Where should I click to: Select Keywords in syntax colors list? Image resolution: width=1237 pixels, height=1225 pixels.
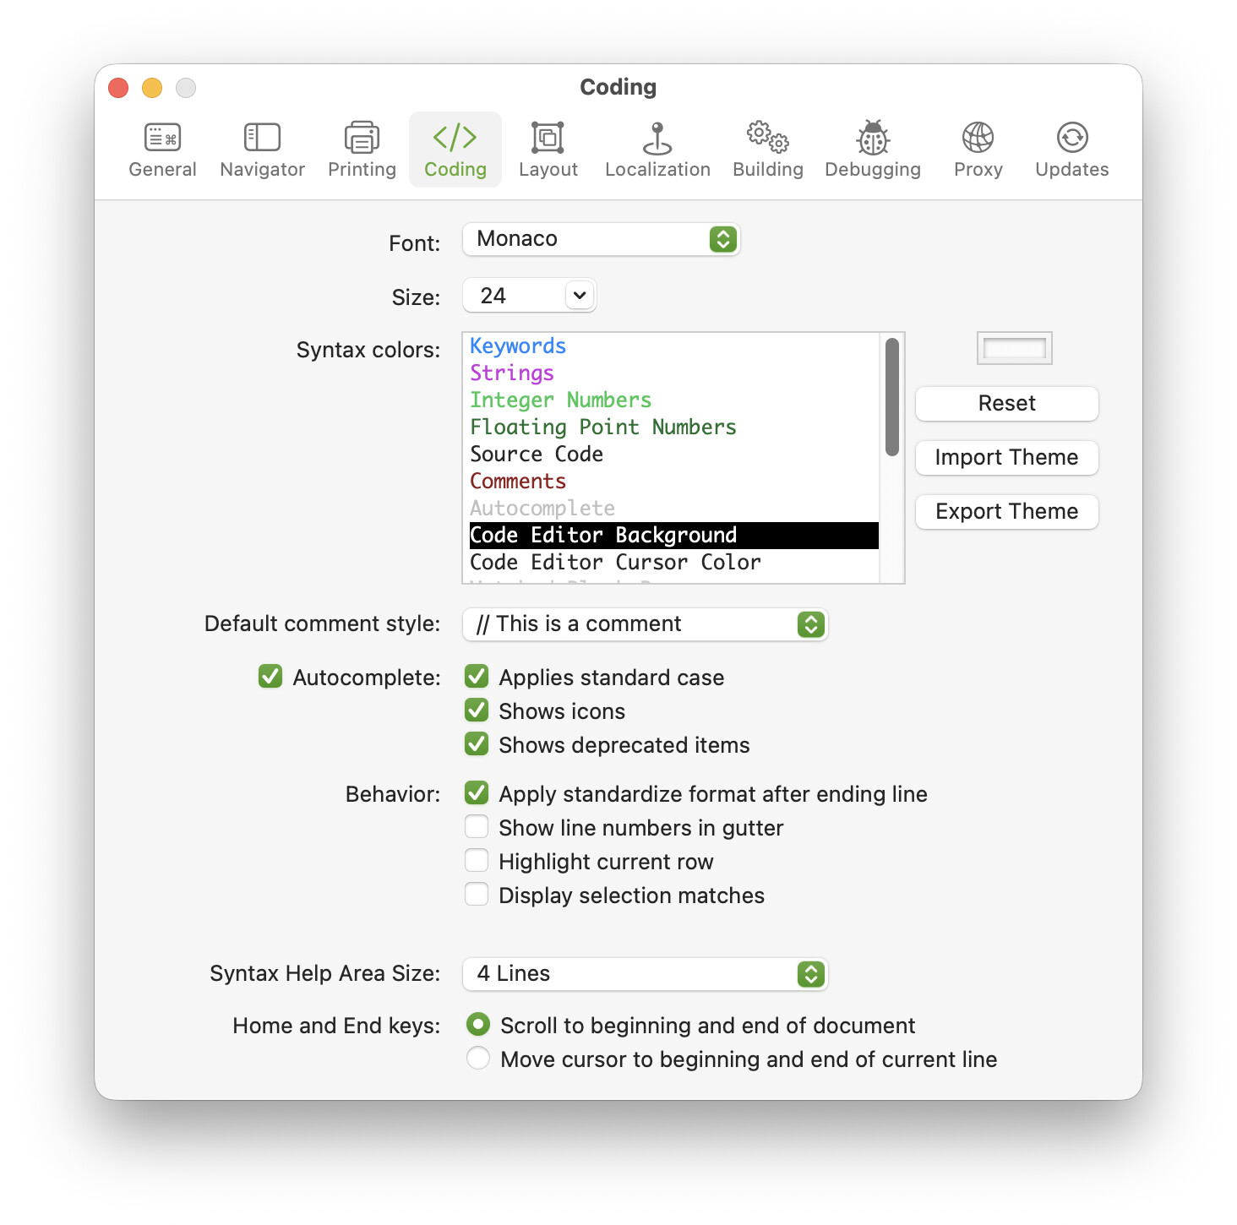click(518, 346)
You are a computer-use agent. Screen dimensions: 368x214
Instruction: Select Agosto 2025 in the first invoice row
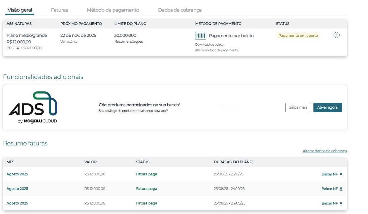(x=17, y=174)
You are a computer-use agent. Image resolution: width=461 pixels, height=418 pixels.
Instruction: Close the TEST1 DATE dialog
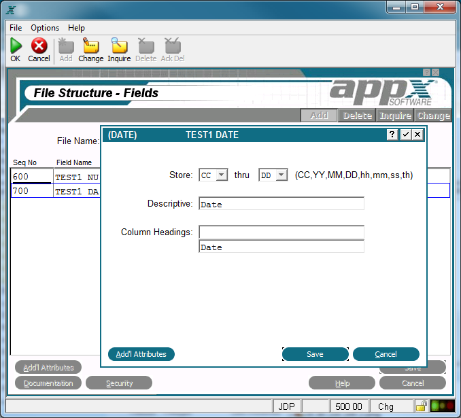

════════════════════

* **WORK TO COMPLETE**: Copy out each record shown above without alteration, skipping any picture.

* **FINISHED TASK**:
Where should I click to: Select Keywords in syntax colors list? Image resolution: width=1237 pixels, height=1225 pixels.
click(518, 346)
You are a computer-use agent. Screen dimensions: 368x214
Instruction: Select Agosto 2025 in the first invoice row
(x=17, y=174)
You are a computer-use agent. Image resolution: width=461 pixels, height=418 pixels.
Instruction: Close the TEST1 DATE dialog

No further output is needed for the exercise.